Repeat each entry below exactly, omitting any picture it holds.

Dataset entries
———
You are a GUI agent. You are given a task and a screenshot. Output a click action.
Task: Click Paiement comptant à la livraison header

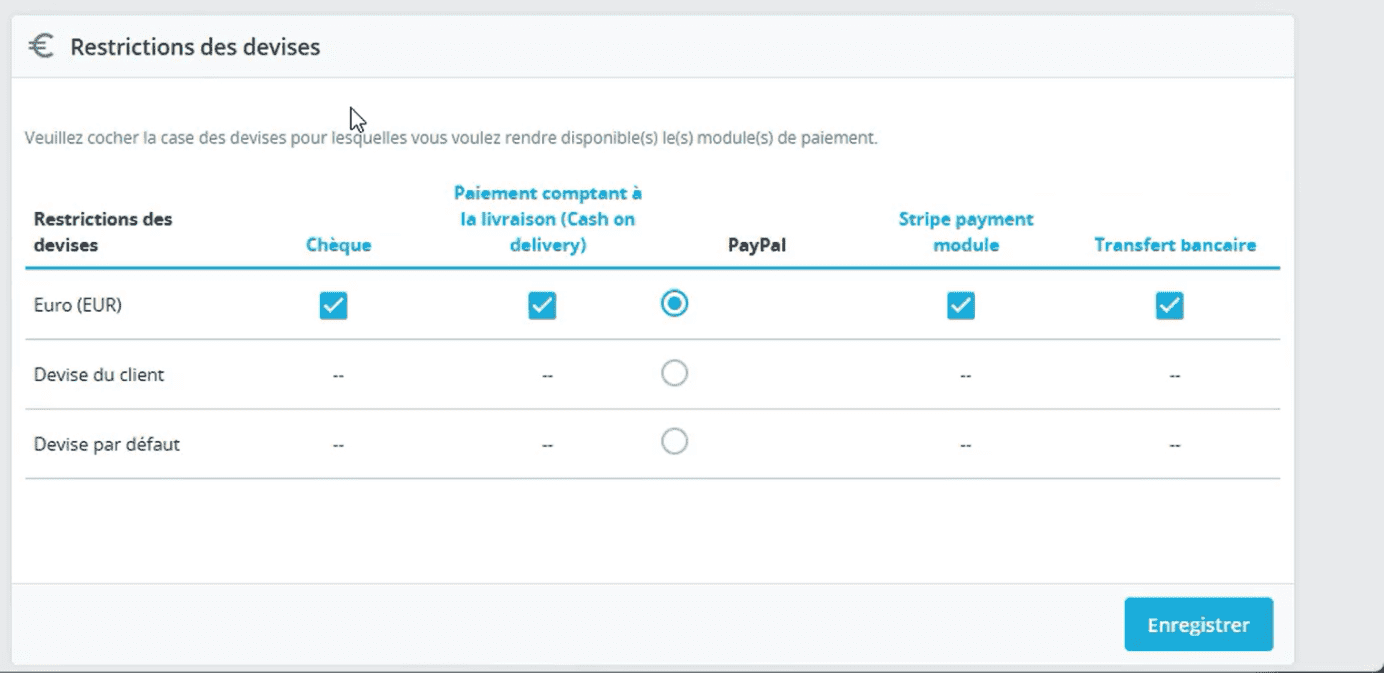[547, 219]
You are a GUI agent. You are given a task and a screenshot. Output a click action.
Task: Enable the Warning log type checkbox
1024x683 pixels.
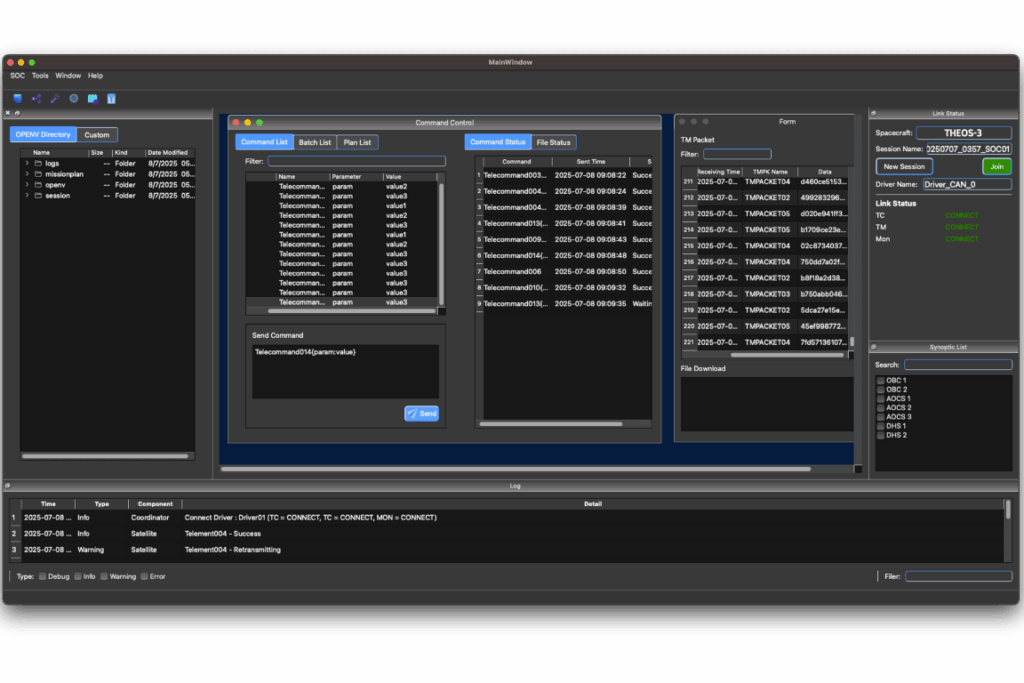pos(104,576)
———
* _RESULT FOR THIS EXERCISE_:
You are a GUI agent. You are given a task and a screenshot. Output a click action.
Task: Click Paiement comptant à la livraison header

[547, 219]
You are a GUI agent. You are given a task and a screenshot. Output a click action.
Task: Enable the Warning log type checkbox
1024x683 pixels.
pos(104,576)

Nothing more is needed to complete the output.